▶ _WHAT YOU SHOULD DO_: A bare number is the only acceptable answer: how many lines of these entries include "width"?

(Pixel coordinate grounding data)
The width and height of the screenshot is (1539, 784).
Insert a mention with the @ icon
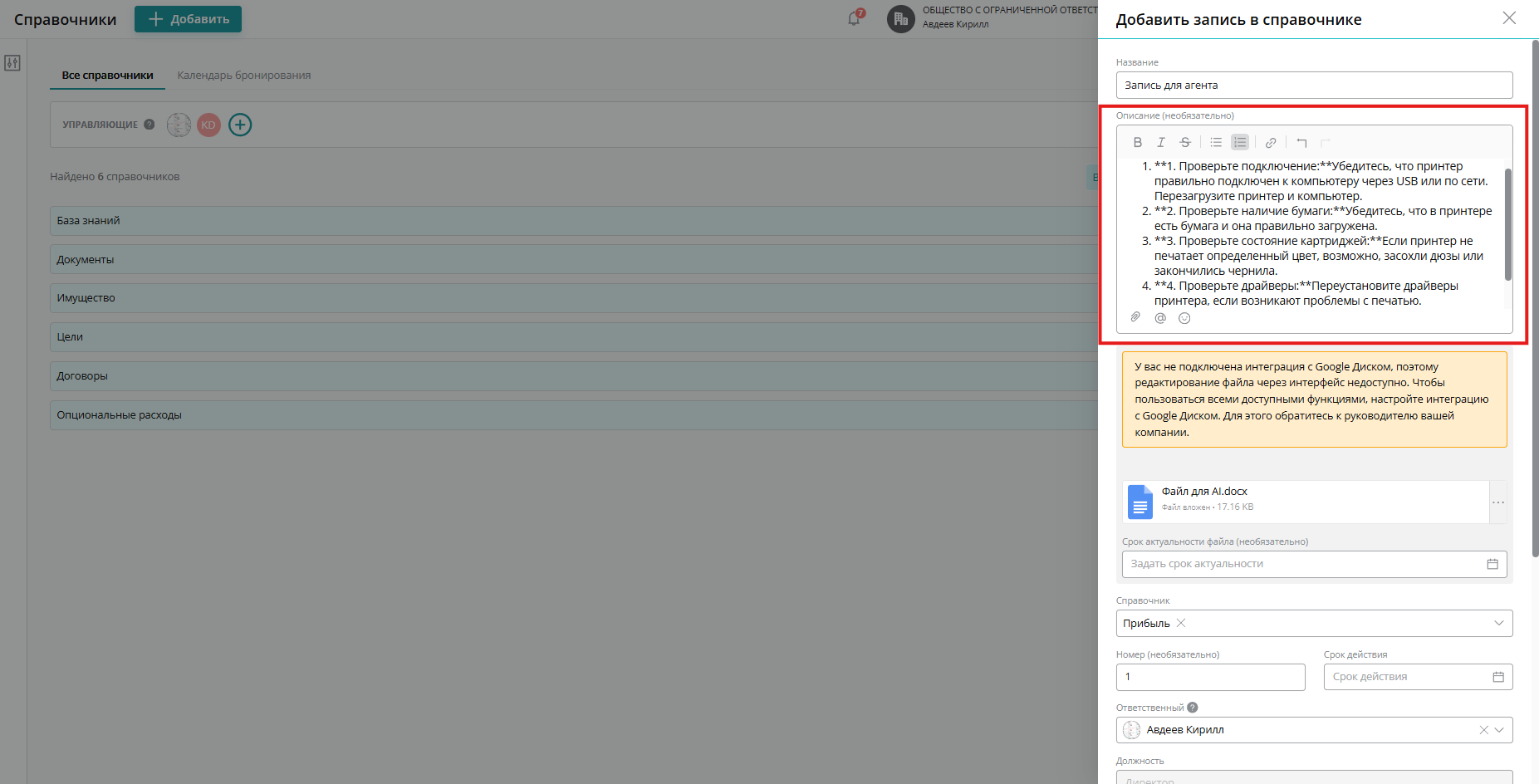[x=1160, y=318]
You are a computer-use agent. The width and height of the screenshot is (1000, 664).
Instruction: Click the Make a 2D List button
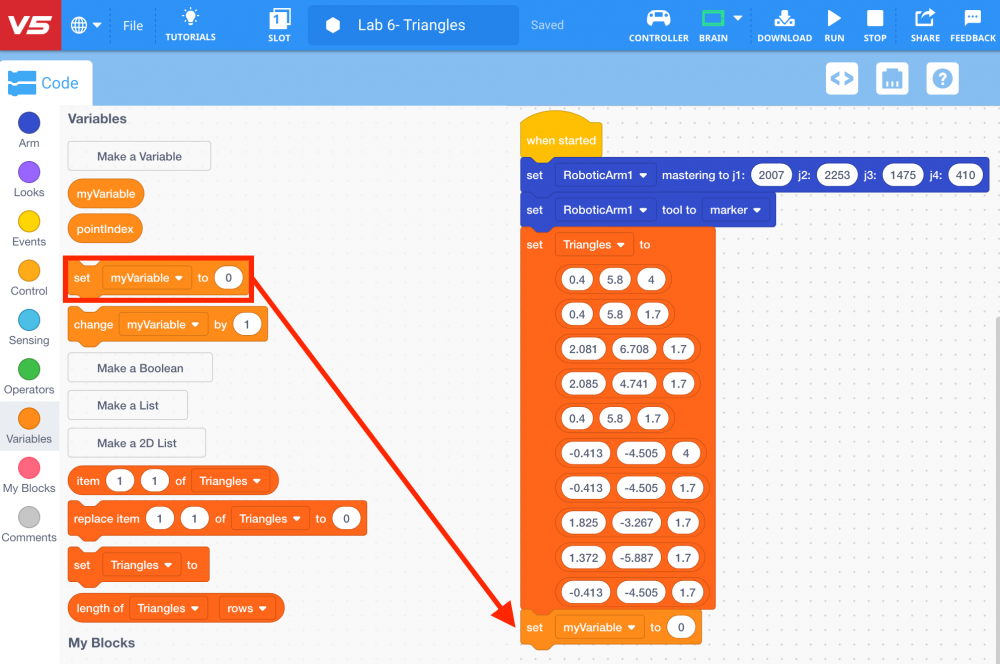tap(137, 443)
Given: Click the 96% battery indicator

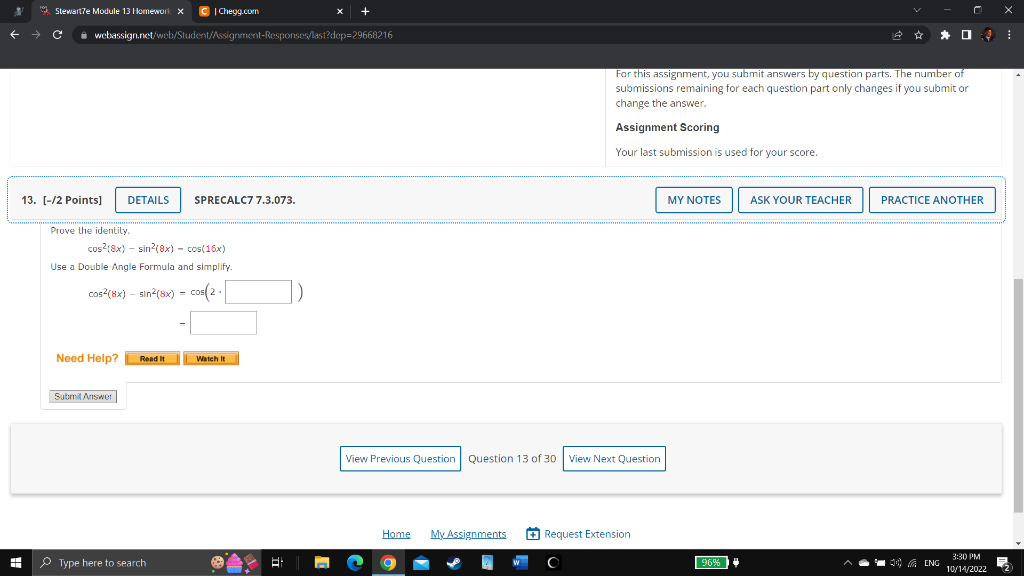Looking at the screenshot, I should [713, 562].
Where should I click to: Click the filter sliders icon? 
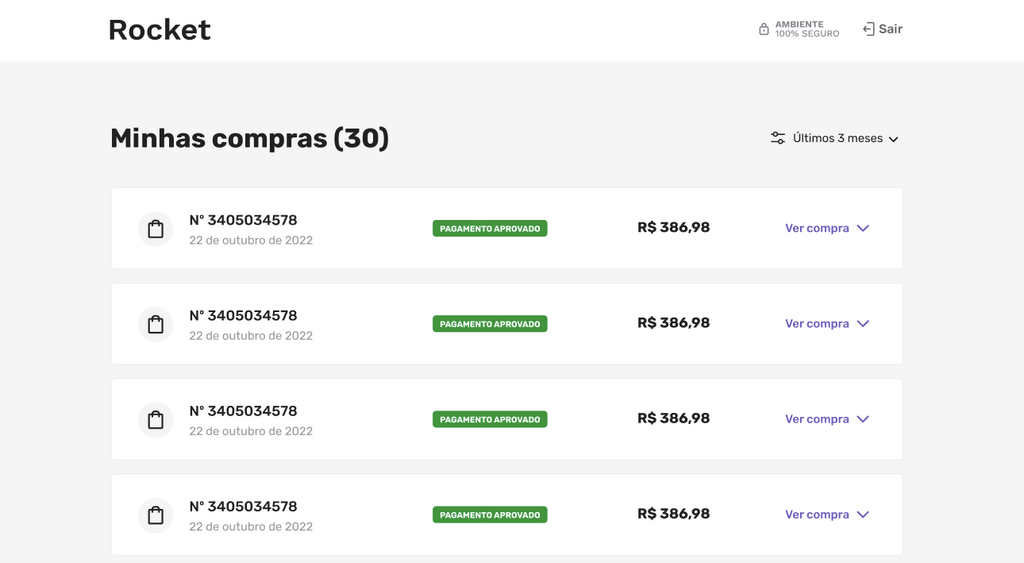[x=777, y=138]
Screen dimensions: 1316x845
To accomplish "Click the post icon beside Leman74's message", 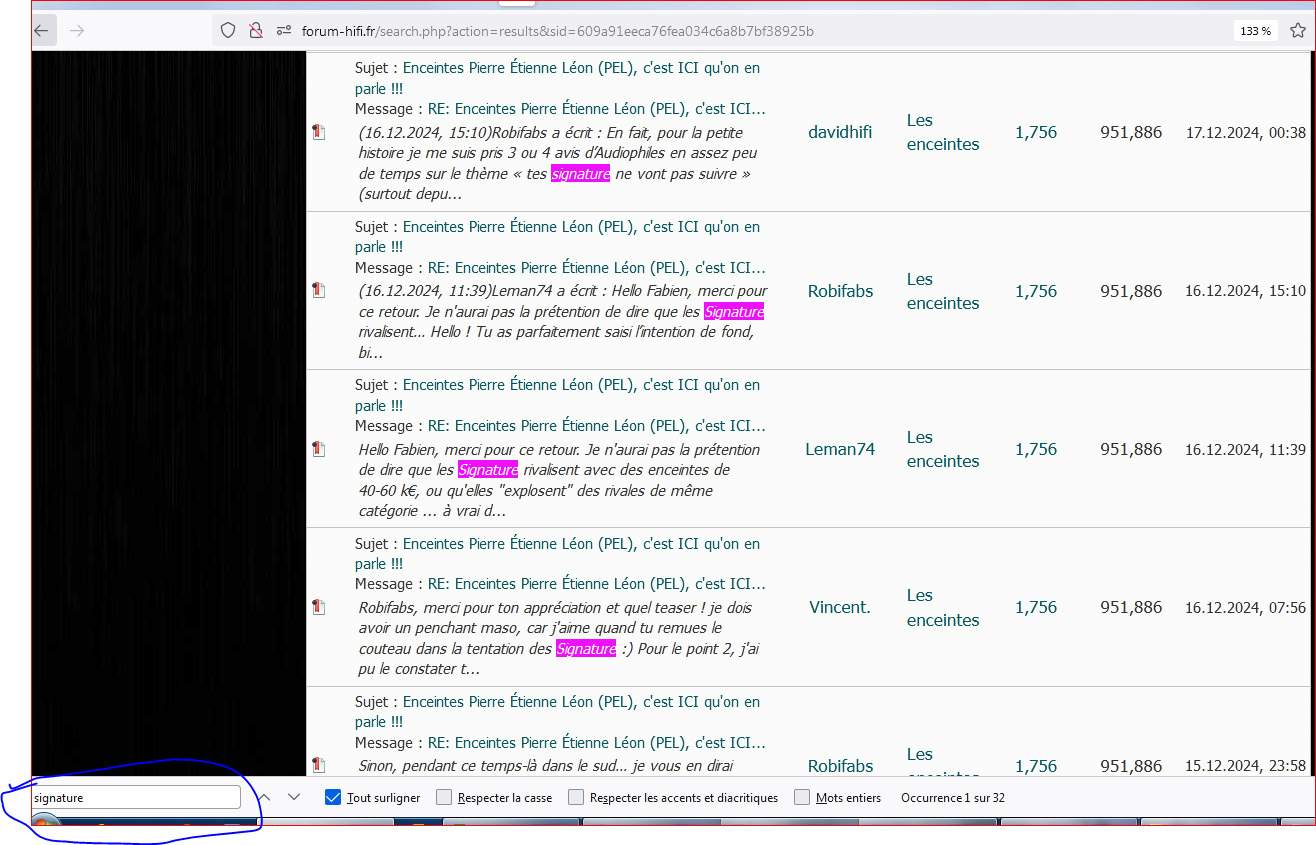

▶ _EXPECTED OUTPUT_: 2